Many factors at play
The shortage of willing labor is due to multiple constraints facing the American job market, economists said, including continued fears of the virus, limited childcare options, an aging population now out of the workforce and expanded unemployment benefits that may be keeping workers from returning to low-paying positions.
"All those factors play together," said Gregory Daco, chief U.S. economist at Oxford Economics, in an interview. "If you still have virus fears, then that plays a role in the decision to take a job or unemployment benefits. If your school is reopened or partially reopened or your childcare facility has closed permanently, that will affect your decision to go back to work and take the unemployment benefits if you have access to them."
On May 7, the Bureau of Labor Statistics reported that the U.S. economy added 266,000 jobs in April, roughly a quarter of what most economists expected.
While reports of the labor shortage have been largely anecdotal, the jobs report showed "signs that the pool of available labor is extremely tight," Thomas Simons, a money market economist with Jefferies, said in a May 7 note.
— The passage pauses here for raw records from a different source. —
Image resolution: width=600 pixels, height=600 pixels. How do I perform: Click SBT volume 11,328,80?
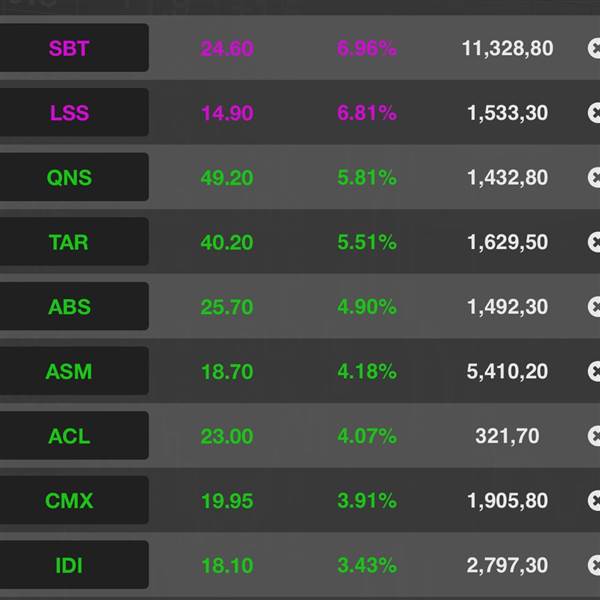click(x=507, y=49)
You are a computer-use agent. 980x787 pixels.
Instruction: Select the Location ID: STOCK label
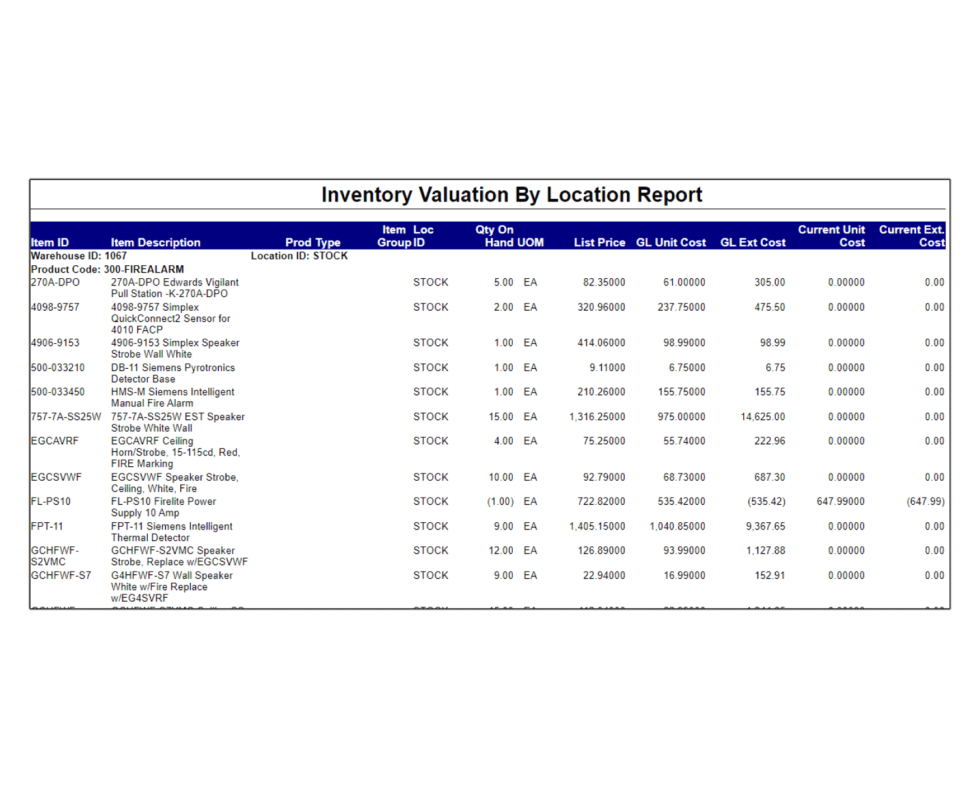299,256
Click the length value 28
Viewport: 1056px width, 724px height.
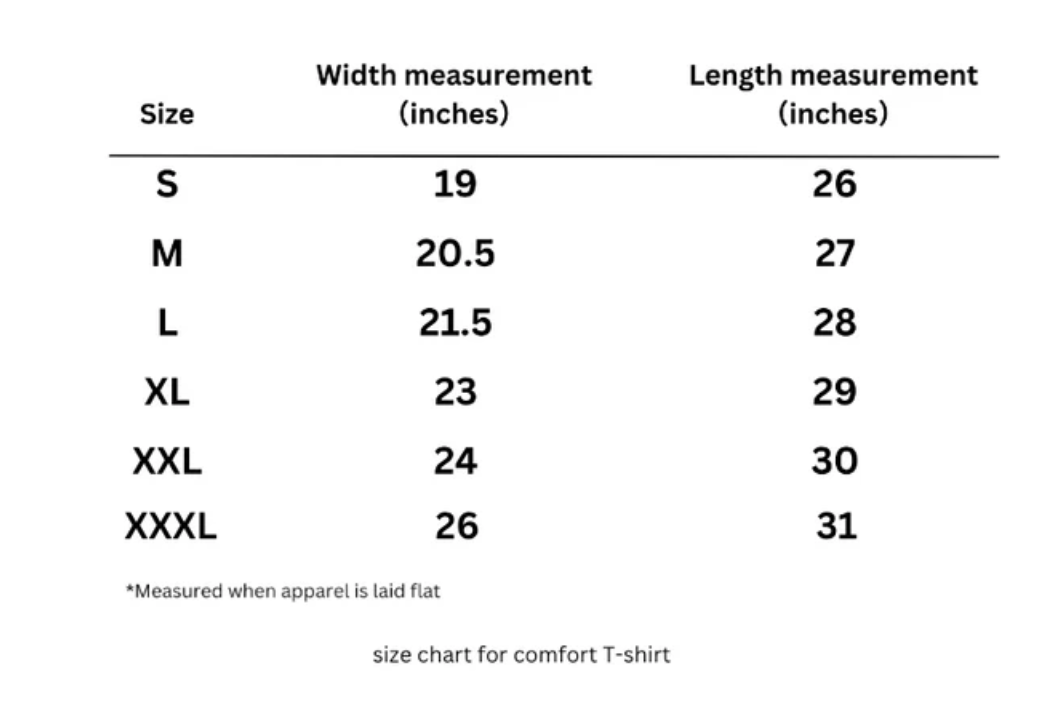[834, 323]
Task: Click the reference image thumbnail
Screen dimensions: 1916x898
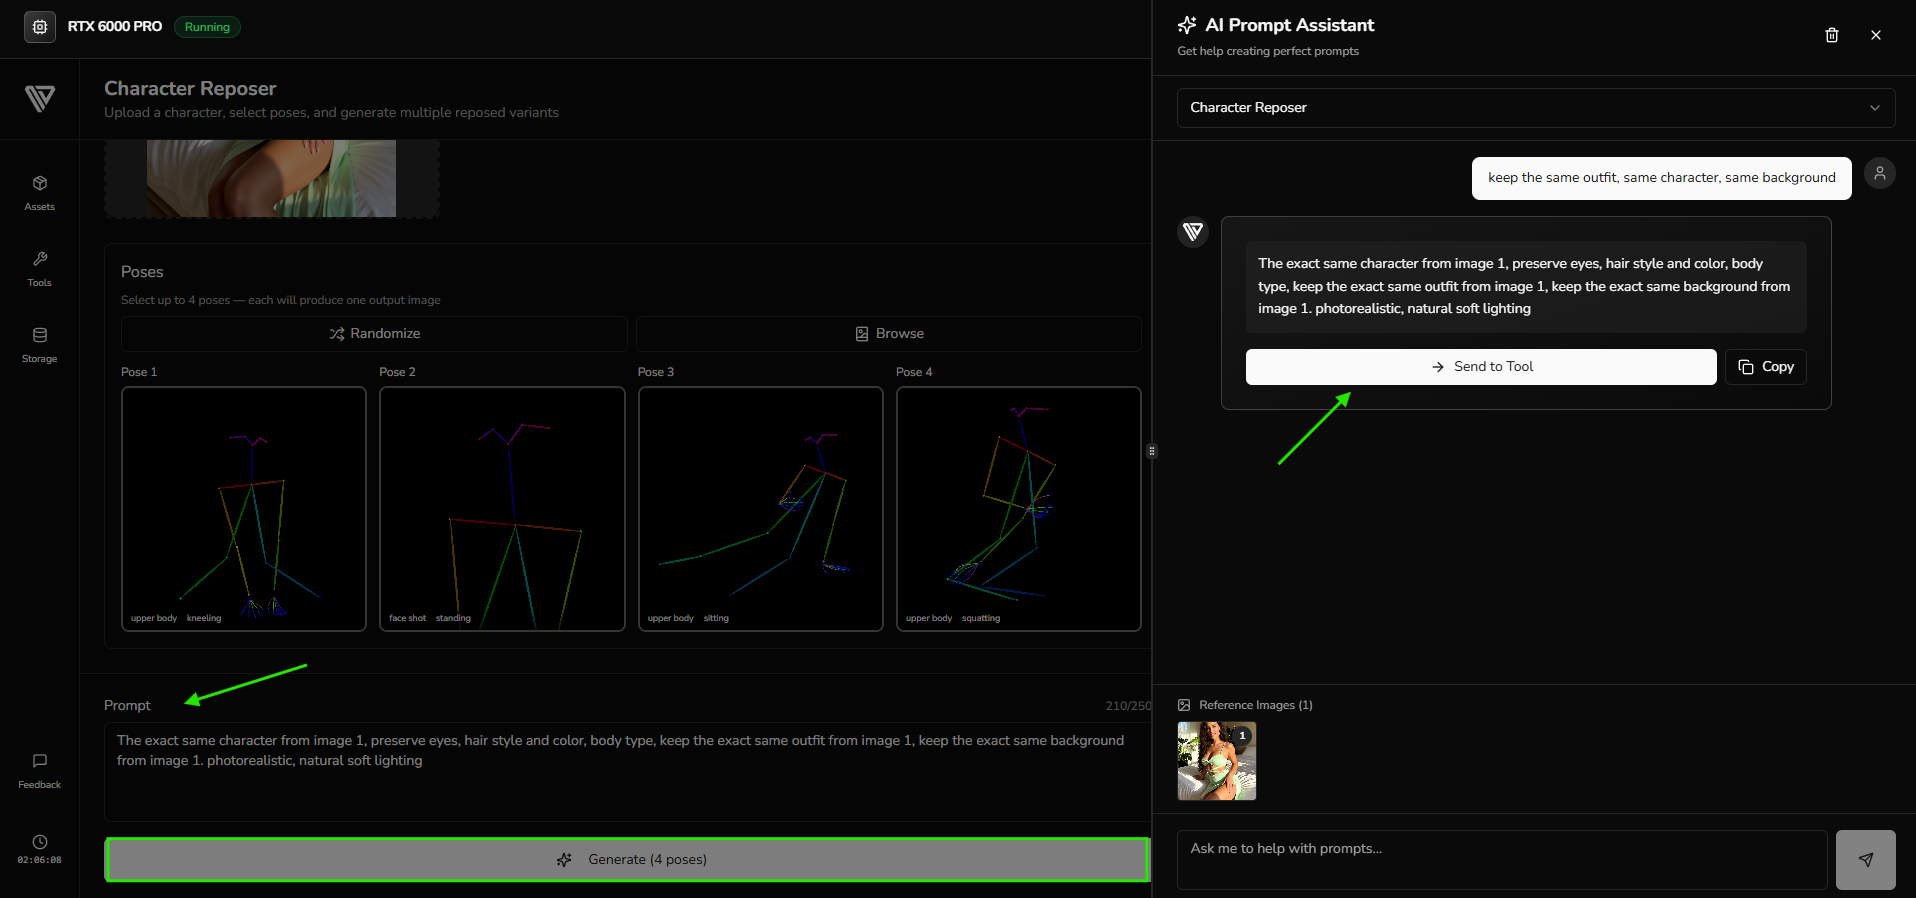Action: pos(1216,761)
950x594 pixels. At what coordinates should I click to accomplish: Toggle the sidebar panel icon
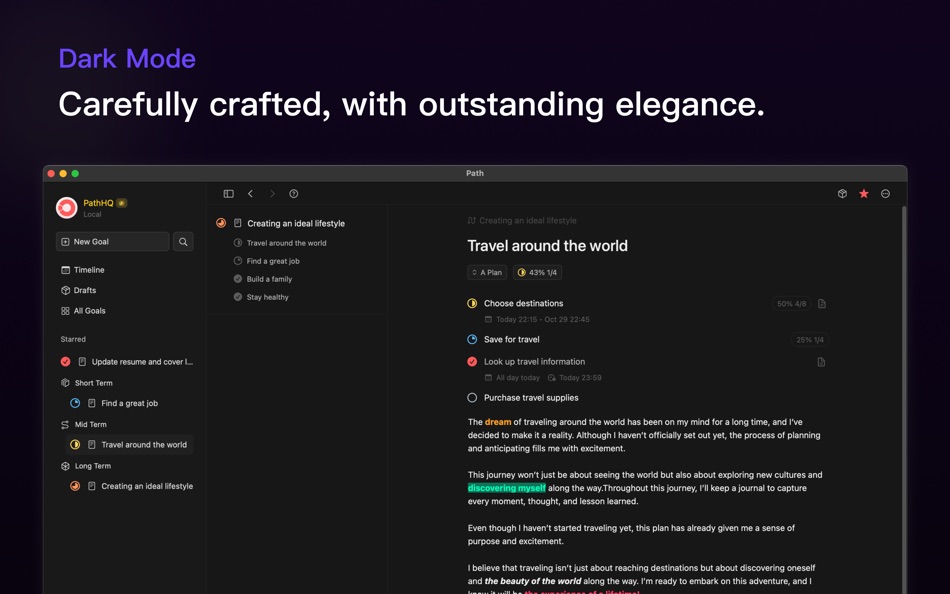click(228, 194)
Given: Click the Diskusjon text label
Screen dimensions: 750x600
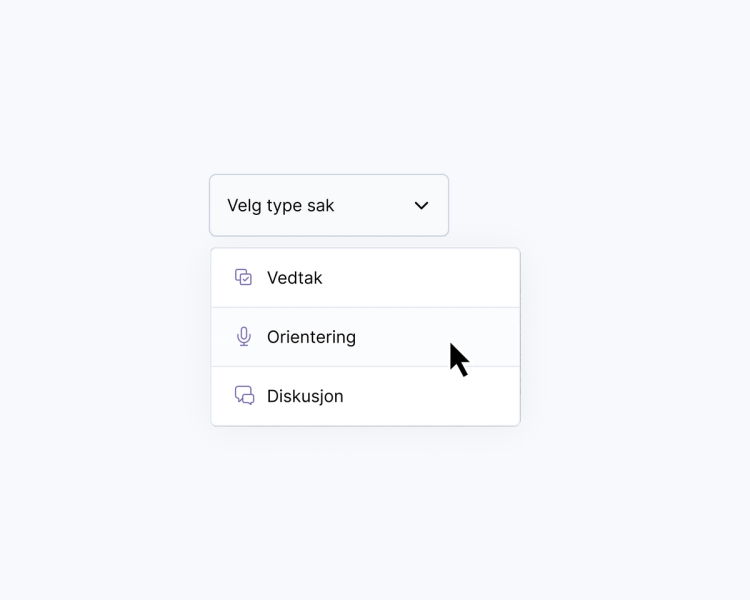Looking at the screenshot, I should click(305, 396).
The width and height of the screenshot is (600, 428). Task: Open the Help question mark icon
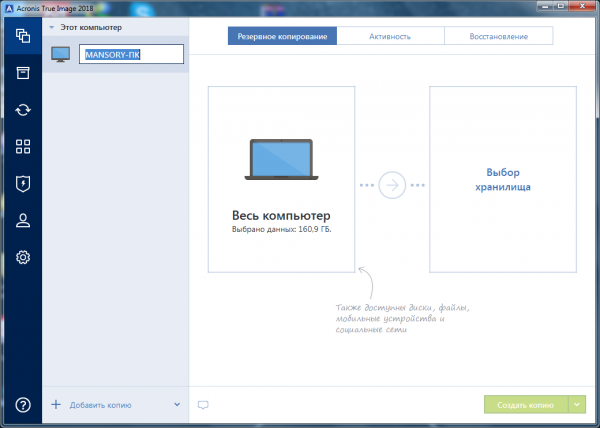point(21,405)
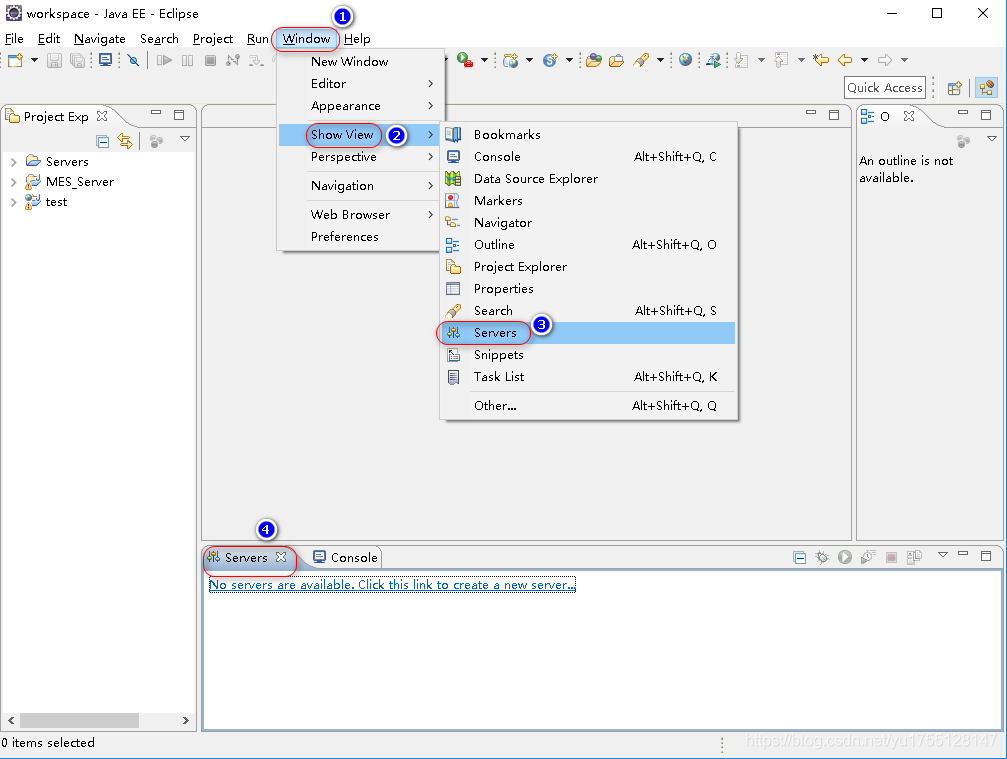Screen dimensions: 1007x759
Task: Click debug server icon in Servers view
Action: [x=822, y=557]
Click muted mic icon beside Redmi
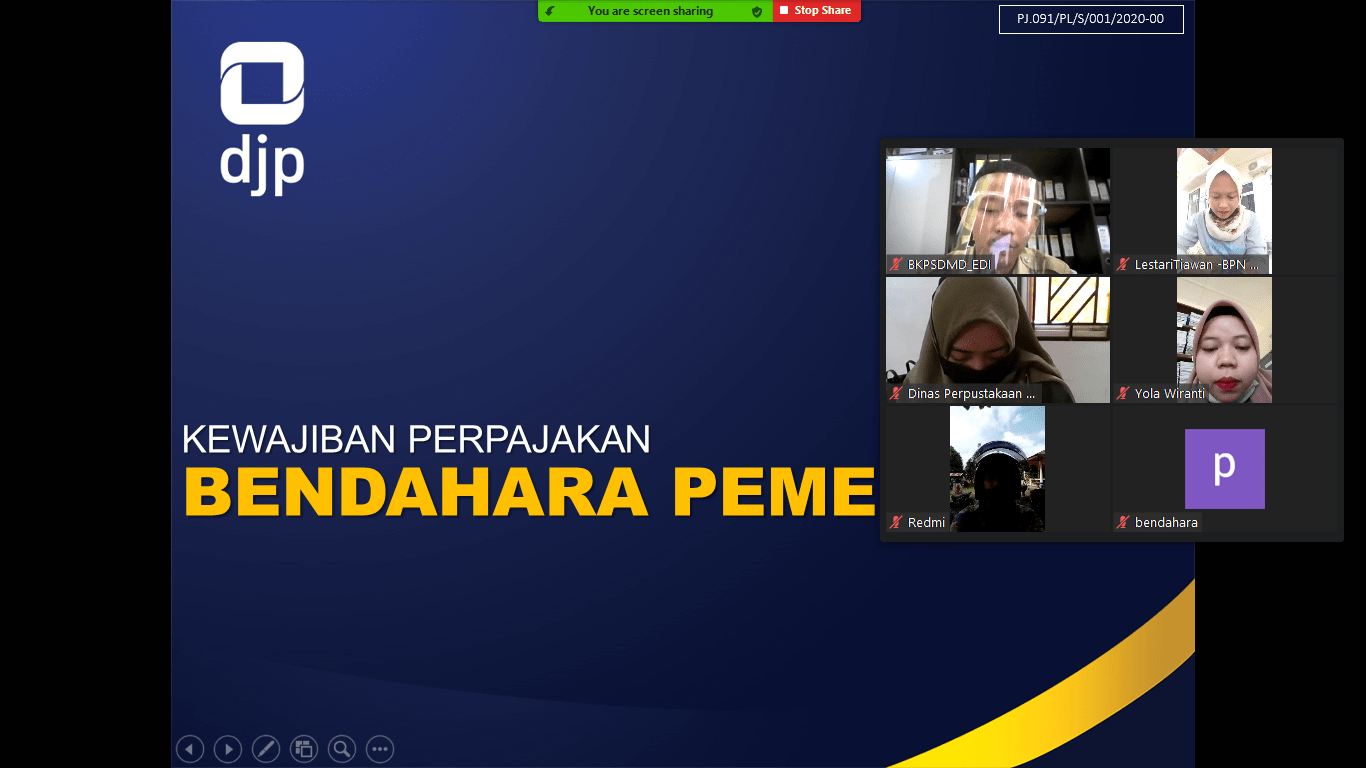This screenshot has width=1366, height=768. coord(897,522)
For example, average hourly earnings jumped 0.7% from March to April, while the average number of hours worked jumped to 35 in April, up about 2.3% from April 2020.
This suggests that "employers are turning to higher wages to entice workers off of their couches and also asking current employees to work longer to cover scheduling gaps," Simons wrote.
U.S. employment remains 8.2 million jobs short of pre-pandemic levels. The limited employment growth in April has fueled the argument that expanded unemployment insurance benefits may be keeping would-be employees out of the workforce.
"Companies are having to out-bid the government's unemployment generosity in order to get their employees to come back to their jobs," said Phil Orlando, chief equity market strategist at Federated Hermes, in an interview.
President Joe Biden addressed this theory May 10, claiming that Americans will return to work if "paid a decent wage" and that his administration may punish those who decline work.
"We're going to make it clear that anyone collecting unemployment who is offered a suitable job must take the job or lose their unemployment benefits," Biden said during a White House address.
In a May 9 report, a team of Goldman Sachs economists led by Jan Hatzius, the investment bank's chief economist, wrote that labor supply constraints likely contributed to job growth well below expectations in April.
"However, it is difficult to know exactly how much worker shortages slowed employment growth in April and even harder to quantify the effect of any single factor," they wrote.
The slowdown in growth may be unique to April as well, Daco with Oxford Economics said. Job growth will likely average about 1 million per month or more from May through August, he said.
"That is going to be a near certainty," Daco said. "The question is how much momentum will there be into the fall and the winter."